Join GitHub today
GitHub is home to over 50 million developers working together to host and review code, manage projects, and build software together.Sign up
Support for W3C's CSS Speech Module #4242
Reported by mgifford on 2014-07-02 00:20
Which is now part of Drupal 8.
I'd like to see that there is support for http://www.w3.org/TR/css3-speech/
So that we could either insert a pause or change the voice family befor the tooltip is used.
Right now in VoiceOver it is all read together. In ChromeVox it gets ignored. However, there should be some means to convey that the tooltip is distinct aurally from the text it is describing.
This is probably a lot bigger than NVDA. Does NVDA support the CSS Speech Module?
Comment 2 by jteh on 2014-07-02 06:18
Whether we should even do this is somewhat controversial. A screen reader is a bit different to an interface designed specifically for speech. The intention is to represent all functionality available to a "screen" user, even if, in doing so, the speech might not be as "friendly" as one might expect from a specialised speech interface. Being able to tell a screen reader how numbers should be read or a name should be pronounced might be ideal, though even here, we would hit problems mapping this back to screen position, for example. However, we wouldn't want the content to be made entirely different.
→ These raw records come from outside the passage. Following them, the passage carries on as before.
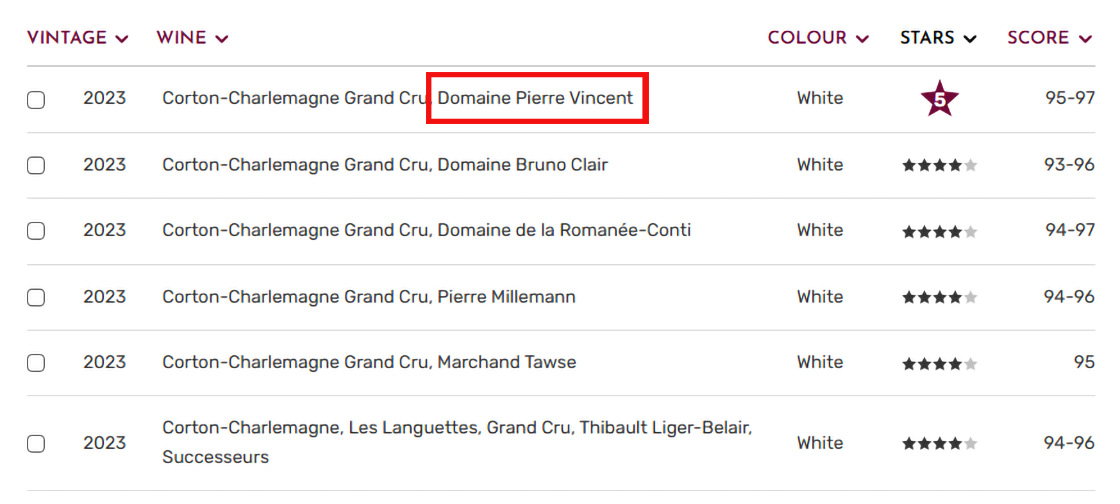
Task: Click the 5-star badge for Domaine Pierre Vincent
Action: click(939, 99)
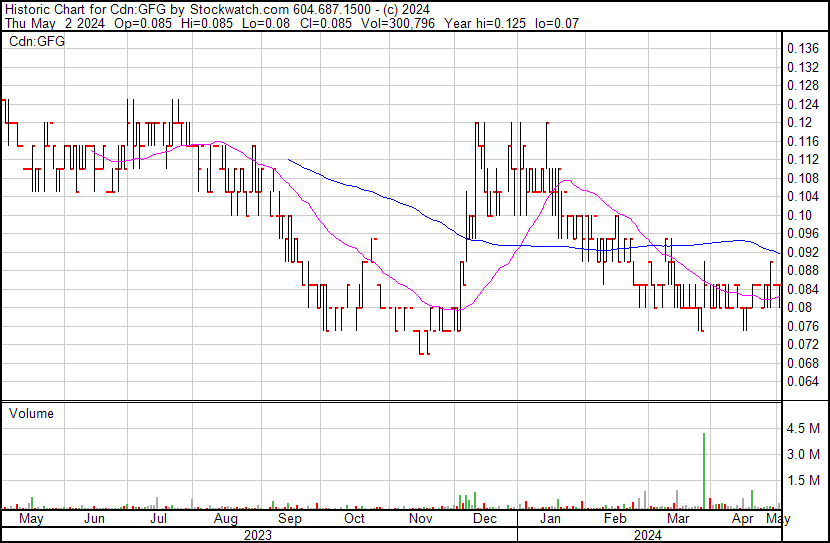Image resolution: width=830 pixels, height=543 pixels.
Task: Click the Volume panel label
Action: tap(31, 413)
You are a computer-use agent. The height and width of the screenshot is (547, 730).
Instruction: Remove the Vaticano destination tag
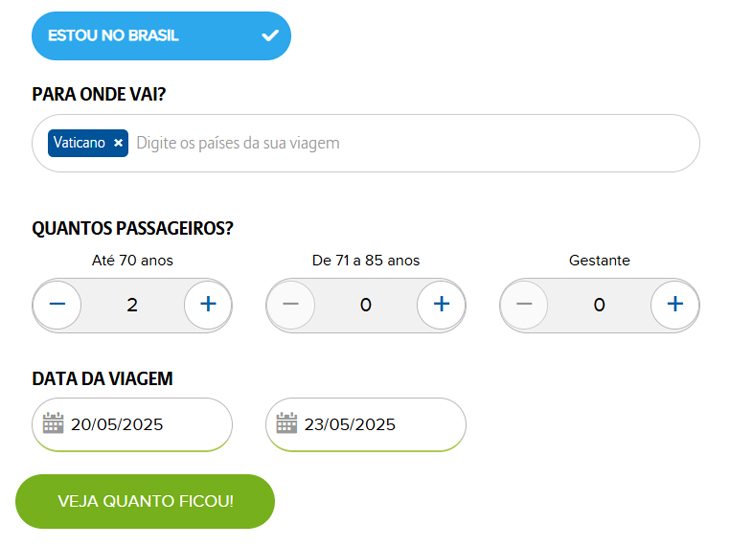[118, 143]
As to this specific case, generally, secondary content such as a tooltip is exposed separately from the primary content; e.g. as the "description" of the accessible element. For example, if you use the @title attribute on a link, the link content will be the link's name and the title will be its description. This way, the two types of content are separated and the screen reader can choose how to handle them. This can be done with ARIA attributes; e.g. aria-labelledby and aria-describedby. I feel this would be the more appropriate way to go here; i.e. expose them separately so that the AT decides how to handle them, rather than the library choosing a specific speech experience. The experience chosen by the library might be completely different from how a given screen reader normally reports tooltips.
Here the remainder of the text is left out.